It isn't often the case when reading the local newspaper (in this instance the Baltimore Sun) the headline article, "Second chance to save their homes, GMAC pressed to dismiss "robo-signed' foreclosures, is dropping 250 cases", resounded with good news.
As we have known since the fall of last year, mortgage servicers (such as GMAC) all over the country were dabbling in suspicious practices like "robo-signing", the improper signing of mortgage affidavits by an employee of a law firm without knowing the accuracy of the information he was signing. These affidavits then were notarized (often by someone other than the legal notary) making the process "appear" to be legal.

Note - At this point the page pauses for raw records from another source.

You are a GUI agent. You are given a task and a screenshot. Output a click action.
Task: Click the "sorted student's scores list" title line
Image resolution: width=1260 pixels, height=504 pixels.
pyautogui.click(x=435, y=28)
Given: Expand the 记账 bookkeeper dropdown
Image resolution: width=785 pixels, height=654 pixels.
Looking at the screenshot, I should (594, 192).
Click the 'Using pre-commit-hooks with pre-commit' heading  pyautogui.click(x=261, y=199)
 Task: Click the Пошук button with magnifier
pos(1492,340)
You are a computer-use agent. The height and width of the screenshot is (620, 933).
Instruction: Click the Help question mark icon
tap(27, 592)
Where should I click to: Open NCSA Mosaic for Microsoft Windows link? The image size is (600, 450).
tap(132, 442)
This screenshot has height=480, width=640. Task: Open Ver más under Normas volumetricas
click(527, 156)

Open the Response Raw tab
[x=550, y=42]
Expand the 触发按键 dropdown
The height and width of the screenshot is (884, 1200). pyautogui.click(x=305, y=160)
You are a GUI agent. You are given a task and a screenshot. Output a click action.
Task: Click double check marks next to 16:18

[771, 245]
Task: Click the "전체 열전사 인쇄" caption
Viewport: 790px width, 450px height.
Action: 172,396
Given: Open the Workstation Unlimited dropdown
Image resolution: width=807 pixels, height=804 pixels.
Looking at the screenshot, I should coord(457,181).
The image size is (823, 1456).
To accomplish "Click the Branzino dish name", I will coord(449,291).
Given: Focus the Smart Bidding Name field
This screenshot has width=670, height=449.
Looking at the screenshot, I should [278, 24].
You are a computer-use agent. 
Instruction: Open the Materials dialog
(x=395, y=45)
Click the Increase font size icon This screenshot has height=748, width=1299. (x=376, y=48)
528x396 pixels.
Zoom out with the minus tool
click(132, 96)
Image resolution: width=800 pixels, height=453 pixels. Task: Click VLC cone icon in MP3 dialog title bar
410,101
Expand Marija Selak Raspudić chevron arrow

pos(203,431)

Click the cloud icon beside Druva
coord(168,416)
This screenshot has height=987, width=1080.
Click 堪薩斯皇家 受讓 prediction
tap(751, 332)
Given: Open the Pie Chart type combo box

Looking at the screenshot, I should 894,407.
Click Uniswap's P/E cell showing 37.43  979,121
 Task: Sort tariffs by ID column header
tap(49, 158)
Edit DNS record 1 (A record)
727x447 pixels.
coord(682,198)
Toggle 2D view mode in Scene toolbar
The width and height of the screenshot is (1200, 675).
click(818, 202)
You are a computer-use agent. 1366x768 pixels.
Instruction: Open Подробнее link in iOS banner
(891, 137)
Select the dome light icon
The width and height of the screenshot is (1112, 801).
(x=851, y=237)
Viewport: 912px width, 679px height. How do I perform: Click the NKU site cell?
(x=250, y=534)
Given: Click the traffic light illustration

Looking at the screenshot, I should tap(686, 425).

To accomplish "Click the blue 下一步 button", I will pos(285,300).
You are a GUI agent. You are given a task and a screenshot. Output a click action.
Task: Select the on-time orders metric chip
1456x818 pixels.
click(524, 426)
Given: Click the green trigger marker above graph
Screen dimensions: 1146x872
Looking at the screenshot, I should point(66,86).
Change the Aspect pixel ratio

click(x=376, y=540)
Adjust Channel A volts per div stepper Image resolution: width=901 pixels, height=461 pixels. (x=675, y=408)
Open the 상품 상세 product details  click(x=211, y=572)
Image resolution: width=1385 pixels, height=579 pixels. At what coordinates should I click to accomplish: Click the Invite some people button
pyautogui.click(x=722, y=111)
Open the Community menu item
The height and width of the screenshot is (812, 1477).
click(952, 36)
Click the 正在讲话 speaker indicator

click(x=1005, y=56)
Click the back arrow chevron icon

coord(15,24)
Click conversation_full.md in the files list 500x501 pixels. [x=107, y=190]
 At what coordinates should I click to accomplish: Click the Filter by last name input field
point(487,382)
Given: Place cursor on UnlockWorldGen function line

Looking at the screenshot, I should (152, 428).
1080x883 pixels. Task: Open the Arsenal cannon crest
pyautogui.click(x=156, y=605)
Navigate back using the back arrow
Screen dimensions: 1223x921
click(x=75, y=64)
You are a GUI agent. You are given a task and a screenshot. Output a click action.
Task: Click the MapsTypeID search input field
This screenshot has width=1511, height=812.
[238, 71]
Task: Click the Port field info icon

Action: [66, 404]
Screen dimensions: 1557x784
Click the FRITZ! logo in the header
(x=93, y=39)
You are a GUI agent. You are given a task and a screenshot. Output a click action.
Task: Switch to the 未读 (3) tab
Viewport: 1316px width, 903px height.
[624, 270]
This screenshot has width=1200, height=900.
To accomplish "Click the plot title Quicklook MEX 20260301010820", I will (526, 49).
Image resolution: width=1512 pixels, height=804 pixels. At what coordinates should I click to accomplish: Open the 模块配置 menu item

The proverbial s___ hit the fan when early in 2010 a Maine attorney Thomas Cox, a former foreclosure attorney, while volunteering to review foreclosures, noticed what he saw as a "red flag", the same signing officer's name to numerous foreclosures. In a deposition hearing conducted by Cox with this signing officer, the latter revealed he had no knowledge of what was in the affidavits he was signing (which is clearly illegal). With this evidence in hand, Cox then sent the case to Maine District Court which agreed to hear Cox' revelations against the mortgage servicer GMAC. Subsequent to say, Cox' case blew the lid off the unscrupulous practices conducted by other mortgage servicers like GMAC, i.e., Wells Fargo, Bank of America, J.P. Morgan Chase et al. all illegally expediting mortgage foreclosures and getting people tossed out of their homes
As this avalanche of impropriety grew by leaps and bounds the attorney general's in all 50 states are now pursuing a joint action into foreclosure practices.
In Maryland, the "state court system approved an emergency update of its rules in October to make clear that courts can conduct audits for problematic foreclosure paperwork and toss cases if documents were robo-signed."
The impact of the Maryland court system's ruling was not lost on GMAC which in December started to ask Maryland to dismiss cases in which it submitted were "potentially defective affidavits." GMAC has said it will re-file the cases "to assure that all home preservation options were exhausted".
What this means in practical terms is "GMAC must now show in its new filings that it considered the homeowners for foreclosure alternatives and the borrowers will be eligible to pursue court-supervised mediation" i.e. it gives homeowners the opportunity for "sit down mediation sessions" for them to get real "loan modification" on their mortgages rather than get the typical runaround by mortgage servicers who often refrained from reworking mortgage terms who pursued foreclosure with a vengeance and in many instances without "voluntarily" trying to rework mortgage terms.
But without the revelations coming to light of mortgage servicers engaging in unlawful practices and now being held to account would we hear GMAC say it wants "to assure that all preservation were exhausted"? Not on your life!
Predators, like the current crop of mortgage servicers, can only be reined in by exposing their greed and disregard for following the law by holding them to account.
It is a travesty that the banksters on Wall Street and other financial and insurance behemoths "too big to fail" have been allowed to go free or when caught been allowed to get off with fines and no jail time while admitting no wrong doing in creating the financial meltdown and "great recession". That disaster dwarfs what is now happening with mortgage servicers.
But in America today we must take heart where we can and not disparage the small successes such as currently happening in Maryland. We can only hope those small successes can multiply and grow into larger successes nation wide.